Work request:
Up to and including the final line, please copy every line exactly, starting from the one that contains "Продолжить (171, 1167)" in the material below.

Records:
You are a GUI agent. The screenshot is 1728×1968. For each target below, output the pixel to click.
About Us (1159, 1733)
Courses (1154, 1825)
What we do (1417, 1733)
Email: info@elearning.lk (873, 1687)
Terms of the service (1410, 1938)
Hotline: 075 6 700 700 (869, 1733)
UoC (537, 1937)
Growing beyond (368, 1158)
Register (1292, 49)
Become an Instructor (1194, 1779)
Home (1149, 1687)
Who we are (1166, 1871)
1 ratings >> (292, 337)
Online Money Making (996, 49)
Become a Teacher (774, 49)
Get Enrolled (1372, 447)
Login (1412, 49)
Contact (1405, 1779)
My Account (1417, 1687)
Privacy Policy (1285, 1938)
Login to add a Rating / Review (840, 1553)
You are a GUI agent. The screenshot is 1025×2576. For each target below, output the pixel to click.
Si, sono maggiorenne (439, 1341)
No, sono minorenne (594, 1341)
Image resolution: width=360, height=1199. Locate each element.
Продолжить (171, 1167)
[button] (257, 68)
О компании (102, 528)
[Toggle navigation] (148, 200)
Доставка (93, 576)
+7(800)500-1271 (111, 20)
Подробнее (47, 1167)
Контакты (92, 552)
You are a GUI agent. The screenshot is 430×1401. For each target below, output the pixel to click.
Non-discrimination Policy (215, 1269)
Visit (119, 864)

Task solution:
Продолжить (171, 1167)
[button] (257, 68)
О компании (102, 528)
[Toggle navigation] (148, 200)
Доставка (93, 576)
+7(800)500-1271 (111, 20)
Подробнее (47, 1167)
Контакты (92, 552)
You are a GUI agent. The screenshot is 430×1401. For each target below, output the pixel to click.
Non-discrimination Policy (215, 1269)
Visit (119, 864)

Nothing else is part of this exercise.